Seeing those in need eating the meat he's donated is payoff enough for Copeland.
"We can dump money all over the place and, you know, we can hand money to a guy on the street, but I don't know if he's actually going to eat with that money," Copeland said. "But, I know if I'm putting food somewhere that it's actually getting in somebody's belly."
Donations from The Meat Shed lasted Cafe Central through the whole winter last year, said Executive Chef Jim Humphries. Humphries used the 400 pounds of ground meat in soups, chilis and hamburger patties mixed with beef.
"It helps us save money, because that's free protein to us that we don't have to pay for," Humphries said. "So we can use money in other areas to buy more food, whether it's to give out in our canned goods or actually for cooking purposes."

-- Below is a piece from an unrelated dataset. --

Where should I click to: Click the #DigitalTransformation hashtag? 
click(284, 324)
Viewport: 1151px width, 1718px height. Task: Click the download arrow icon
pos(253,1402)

Humphries was nervous to incorporate venison into his menus at first, fearing his visitors wouldn't like the unfamiliar taste. But when he mixes it in with beef, no one really seems to notice. They're just glad they have something filling and warm to eat.
"Being able to provide a free hot meal once a week is vital," Humphries said. "And then at the same time, and in all honesty from my personal beliefs, it's what we're called to do, is to turn around and serve others who are less fortunate in the community and need help."